Poursuivi par Apollon et Maxence, les piliers de l’équipe adverse, je serre précieusement le ballon de rugby contre moi. À moins de deux mètres derrière, les attaquants dans leurs joggings souillés par la terre m’escortent au cours de mon échappée. J’ai toujours couru vite, cependant je suis désormais ralenti par ma croissance trop rapide. Mes jambes sont certes plus grandes, mais beaucoup moins agiles depuis que je dépasse le mètre quatre-vingt-cinq. Je ne vais pas m’en plaindre, je dois admettre qu’il est plus facile de séduire les filles quand on a mon gabarit.

Avec le défi lancé par Benjamin, ma réputation en tant que talonneur de l’équipe est en jeu ce matin, tout le lycée me regarde depuis les tribunes. Cela fait bien marrer mon pote, ce gringalet assis à l’abri au milieu des remplaçants, avec qui j’ai parié que je marquerai quand même un essai. La provocation est de taille, puisque si je gagne, il m’emmène ce week-end surfer avec lui à Biarritz. En revanche, si je perds, c’est beaucoup moins fun : je devrai embrasser le CPE.

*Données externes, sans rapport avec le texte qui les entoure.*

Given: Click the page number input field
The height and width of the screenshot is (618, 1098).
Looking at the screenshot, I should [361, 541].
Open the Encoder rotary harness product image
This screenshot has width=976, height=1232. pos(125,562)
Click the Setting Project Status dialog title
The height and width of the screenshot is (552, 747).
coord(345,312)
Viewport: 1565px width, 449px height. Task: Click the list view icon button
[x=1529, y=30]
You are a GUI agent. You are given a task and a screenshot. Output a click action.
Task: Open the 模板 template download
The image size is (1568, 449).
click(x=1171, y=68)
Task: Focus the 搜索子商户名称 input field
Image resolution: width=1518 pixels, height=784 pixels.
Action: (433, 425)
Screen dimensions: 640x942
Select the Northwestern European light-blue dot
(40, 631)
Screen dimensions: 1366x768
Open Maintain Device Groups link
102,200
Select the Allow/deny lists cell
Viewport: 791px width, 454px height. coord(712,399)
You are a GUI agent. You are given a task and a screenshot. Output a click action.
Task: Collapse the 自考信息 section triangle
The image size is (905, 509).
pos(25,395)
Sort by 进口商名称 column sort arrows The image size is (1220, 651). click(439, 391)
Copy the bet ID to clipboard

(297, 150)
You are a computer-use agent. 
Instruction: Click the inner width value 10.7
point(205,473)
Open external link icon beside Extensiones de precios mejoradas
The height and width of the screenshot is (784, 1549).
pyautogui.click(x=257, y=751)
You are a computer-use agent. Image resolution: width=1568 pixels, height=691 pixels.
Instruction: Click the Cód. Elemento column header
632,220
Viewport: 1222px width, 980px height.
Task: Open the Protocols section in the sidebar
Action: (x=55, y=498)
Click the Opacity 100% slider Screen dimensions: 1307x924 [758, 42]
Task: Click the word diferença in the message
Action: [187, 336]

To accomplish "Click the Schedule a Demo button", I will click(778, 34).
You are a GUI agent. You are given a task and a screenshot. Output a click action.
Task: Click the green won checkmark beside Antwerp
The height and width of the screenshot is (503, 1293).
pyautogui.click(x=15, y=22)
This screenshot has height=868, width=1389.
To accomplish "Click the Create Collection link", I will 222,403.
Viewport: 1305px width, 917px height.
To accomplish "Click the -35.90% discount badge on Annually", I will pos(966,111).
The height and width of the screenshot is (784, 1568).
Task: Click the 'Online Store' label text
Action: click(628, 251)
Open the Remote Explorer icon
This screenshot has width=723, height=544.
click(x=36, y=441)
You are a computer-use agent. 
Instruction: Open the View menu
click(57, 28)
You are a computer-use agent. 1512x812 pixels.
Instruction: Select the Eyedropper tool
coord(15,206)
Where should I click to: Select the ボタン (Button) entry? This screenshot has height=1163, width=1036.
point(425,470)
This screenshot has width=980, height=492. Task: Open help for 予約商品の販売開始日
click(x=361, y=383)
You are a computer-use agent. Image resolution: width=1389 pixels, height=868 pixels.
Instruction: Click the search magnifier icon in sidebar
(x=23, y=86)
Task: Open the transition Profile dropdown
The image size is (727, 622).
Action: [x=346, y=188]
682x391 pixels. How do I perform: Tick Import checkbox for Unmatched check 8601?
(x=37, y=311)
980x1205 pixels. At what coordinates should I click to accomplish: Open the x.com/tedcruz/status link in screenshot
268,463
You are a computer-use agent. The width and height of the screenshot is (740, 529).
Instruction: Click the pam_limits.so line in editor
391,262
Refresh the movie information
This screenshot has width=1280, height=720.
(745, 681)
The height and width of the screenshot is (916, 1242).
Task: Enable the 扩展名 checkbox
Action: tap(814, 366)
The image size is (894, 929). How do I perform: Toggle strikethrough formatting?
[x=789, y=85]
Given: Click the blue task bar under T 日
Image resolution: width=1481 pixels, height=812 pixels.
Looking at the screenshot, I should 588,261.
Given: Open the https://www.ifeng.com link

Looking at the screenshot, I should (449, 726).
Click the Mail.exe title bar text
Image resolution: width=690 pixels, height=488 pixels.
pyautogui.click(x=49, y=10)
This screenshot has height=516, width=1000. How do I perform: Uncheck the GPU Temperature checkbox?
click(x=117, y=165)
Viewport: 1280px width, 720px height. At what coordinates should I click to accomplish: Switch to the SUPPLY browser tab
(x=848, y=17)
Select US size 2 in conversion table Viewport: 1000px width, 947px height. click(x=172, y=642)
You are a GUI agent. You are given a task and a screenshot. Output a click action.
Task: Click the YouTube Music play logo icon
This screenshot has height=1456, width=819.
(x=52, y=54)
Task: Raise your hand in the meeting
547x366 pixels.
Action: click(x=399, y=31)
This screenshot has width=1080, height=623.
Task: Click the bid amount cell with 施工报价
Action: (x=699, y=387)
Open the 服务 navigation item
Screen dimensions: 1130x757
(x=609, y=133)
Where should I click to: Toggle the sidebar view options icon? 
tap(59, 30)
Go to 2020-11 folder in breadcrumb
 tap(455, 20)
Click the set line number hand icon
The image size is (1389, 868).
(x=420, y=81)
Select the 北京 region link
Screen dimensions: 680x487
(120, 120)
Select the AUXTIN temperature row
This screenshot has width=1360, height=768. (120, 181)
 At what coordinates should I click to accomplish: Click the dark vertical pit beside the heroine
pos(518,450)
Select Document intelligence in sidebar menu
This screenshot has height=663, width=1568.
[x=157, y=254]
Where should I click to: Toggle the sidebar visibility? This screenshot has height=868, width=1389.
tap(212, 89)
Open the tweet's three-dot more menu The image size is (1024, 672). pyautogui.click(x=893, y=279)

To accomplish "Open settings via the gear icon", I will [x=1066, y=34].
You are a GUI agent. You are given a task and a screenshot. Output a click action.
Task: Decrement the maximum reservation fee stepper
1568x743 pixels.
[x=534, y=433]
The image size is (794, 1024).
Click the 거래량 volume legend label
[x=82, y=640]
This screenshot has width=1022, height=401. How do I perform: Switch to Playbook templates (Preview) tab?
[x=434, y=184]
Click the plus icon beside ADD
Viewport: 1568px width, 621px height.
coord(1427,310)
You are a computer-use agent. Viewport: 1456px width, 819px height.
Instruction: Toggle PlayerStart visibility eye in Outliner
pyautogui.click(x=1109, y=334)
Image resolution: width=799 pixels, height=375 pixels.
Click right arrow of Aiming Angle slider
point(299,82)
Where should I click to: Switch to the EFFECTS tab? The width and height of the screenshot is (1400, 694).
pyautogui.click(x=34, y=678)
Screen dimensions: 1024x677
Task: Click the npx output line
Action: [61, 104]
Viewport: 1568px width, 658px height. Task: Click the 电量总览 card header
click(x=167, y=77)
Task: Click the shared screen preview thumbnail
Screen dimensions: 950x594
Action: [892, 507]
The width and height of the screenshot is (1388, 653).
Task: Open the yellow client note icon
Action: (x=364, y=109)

Je sens mes deux adversaires s’approcher petit à petit alors que je m’essouffle. Le terrain est glissant et aqueux, l’odeur de l’herbe se mêle à celle de terre mouillée. Il bruine depuis une dizaine de minutes, mais cela suffit pour me tremper. Mes cheveux, un peu trop longs et humides, dégoulinent sur mon visage tandis que mon T-shirt taché se colle à mon torse, cette sensation est très désagréable. Je ne suis plus très loin de la ligne d’en-but, à peine quelques mètres, et j’ai en travers des poumons les cigarettes de ce matin qui m’empêchent de reprendre ma respiration correctement. Entre l’effort physique et la pression que je me mets au sujet de ma réputation au sein de l’équipe, je suis en nage, pourtant je reste concentré. Je plisse les yeux pour éviter que les minuscules particules de pluie ne m’aveuglent. En véritable compétiteur, j’aime ressentir la menace de mes adversaires qui me rattrapent progressivement, mais avant tout, j’adore gagner et il n’est pas question que je fasse le minimum pour y arriver. J’allonge mes foulées, fixant la ligne blanche qui approche enfin lorsque le martèlement des crampons de mes assaillants laisse place au silence. En jetant un coup d’œil par-dessus mon épaule, je découvre les deux baraqués, aux joues rougies par l’effort, qui se propulsent dans les airs. Je mords mon protège-dents en prédiction du puissant plaquage qu’ils vont m’infliger et cherche une feinte quelconque pour l’éviter.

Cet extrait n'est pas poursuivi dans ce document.